トランプ大統領は別の声明で「自動車や自動車部品など中核的な産業は国力の重要な要素だ」と主張した。
調査開始の正式発表前、トランプ政権の関係者は、北米自由貿易協定(NAFTA)再交渉の相手であるカナダとメキシコや、米国に多くの自動車を輸出する日本と欧州連合(EU)に圧力をかける狙いもあると説明した。
トランプ大統領はこれに先立ち、自動車、トラック、部品の輸入を巡り通商拡大法232条に基づく調査開始を検討するよう商務省に指示したと発表。これらの輸入が米国の安全保障を脅かすかどうかを判断するとしていた。
日本やドイツなど大手外資系自動車メーカーの団体「ヒア・フォー・アメリカ」はトランプ政権の決定を批判した。
トヨタ自動車<7203.T>、日産自動車<7201.T>、韓国の現代自動車<005380.KS>などで構成する世界自動車メーカー協会のトップ、ジョン・ボゼラ氏は「米国の自動車産業は成長し、繁栄している」と指摘した。
昨年は米国内で1200万台の乗用車やトラックが生産されたとした上で「われわれが知る限り誰も保護を求めていない。この措置は必然的に米国内で(消費者の)選択を狭め、乗用車やトラックの価格引き上げにつながる」と述べた。

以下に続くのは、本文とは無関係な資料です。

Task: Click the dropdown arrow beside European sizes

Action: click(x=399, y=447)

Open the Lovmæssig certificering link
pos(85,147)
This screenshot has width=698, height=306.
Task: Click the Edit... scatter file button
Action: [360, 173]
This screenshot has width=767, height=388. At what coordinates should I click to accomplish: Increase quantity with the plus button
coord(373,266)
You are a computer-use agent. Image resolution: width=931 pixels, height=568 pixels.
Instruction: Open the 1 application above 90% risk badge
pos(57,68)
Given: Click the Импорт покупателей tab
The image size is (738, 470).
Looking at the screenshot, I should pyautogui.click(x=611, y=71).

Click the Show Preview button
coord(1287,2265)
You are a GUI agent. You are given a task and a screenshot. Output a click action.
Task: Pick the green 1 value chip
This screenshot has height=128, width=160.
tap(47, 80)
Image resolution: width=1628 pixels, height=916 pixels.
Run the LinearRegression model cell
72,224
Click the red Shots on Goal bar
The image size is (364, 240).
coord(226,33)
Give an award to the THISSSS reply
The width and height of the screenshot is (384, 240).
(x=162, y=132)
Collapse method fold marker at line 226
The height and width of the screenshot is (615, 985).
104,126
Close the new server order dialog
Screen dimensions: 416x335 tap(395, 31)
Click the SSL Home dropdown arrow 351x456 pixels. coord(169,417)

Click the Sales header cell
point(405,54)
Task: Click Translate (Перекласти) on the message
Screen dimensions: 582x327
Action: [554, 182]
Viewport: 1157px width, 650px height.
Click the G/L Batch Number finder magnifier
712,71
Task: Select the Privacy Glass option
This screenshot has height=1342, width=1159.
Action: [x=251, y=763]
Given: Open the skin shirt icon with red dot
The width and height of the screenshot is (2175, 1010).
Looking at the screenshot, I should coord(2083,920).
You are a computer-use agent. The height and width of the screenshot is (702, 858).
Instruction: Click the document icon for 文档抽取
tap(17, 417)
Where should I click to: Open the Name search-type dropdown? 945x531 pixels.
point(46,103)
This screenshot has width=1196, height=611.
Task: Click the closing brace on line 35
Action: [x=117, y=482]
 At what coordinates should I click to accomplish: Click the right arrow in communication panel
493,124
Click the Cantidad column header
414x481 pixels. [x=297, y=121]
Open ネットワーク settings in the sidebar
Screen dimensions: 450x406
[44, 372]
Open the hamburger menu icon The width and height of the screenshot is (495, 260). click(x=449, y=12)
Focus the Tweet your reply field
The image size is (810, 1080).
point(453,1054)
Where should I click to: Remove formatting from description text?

米紙ウォール・ストリート・ジャーナルはこれに先立ち、トランプ政権が通商拡大法232条に基づき調査を開始し、関税を最大25%に引き上げる可能性があると報じていた。
日中韓は状況を注視
日本、中国、韓国の各国政府は状況を注視すると表明。中国政府は自国の利益を守ると付け加えた。
中国商務省の高峰報道官は24日の定例会見で「中国は国家安全保障に関する条項の乱用に反対する。多国間の貿易システムに深刻なダメージを与えるほか、正常な国際貿易秩序を乱すことになる」と指摘。「われわれは状況を注視し、影響を精査するとともに、自らの正当な利益を断固として擁護する」と述べた。
日本と韓国の自動車メーカーによって米国で販売される自動車の過半は現地で生産したものだが、大半の企業はアジアやメキシコ、カナダなどの工場から米国向けに輸出も行っている。
米国に昨年輸入された自動車のおよそ3分の1はアジアから輸出されていた。